What is needed:
Put the lines of each of the records below into a numbered list, skipping any blank lines.

Element lookup records:
|---|
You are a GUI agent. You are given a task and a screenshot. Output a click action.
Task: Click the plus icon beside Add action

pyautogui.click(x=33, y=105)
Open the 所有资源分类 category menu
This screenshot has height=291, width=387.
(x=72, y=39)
|---|
The result:
1. You are a GUI agent. You are given a task and a screenshot. Output a click action.
2. Task: Click the plus icon beside Add action
3. pyautogui.click(x=33, y=105)
4. Open the 所有资源分类 category menu
5. This screenshot has height=291, width=387.
6. (x=72, y=39)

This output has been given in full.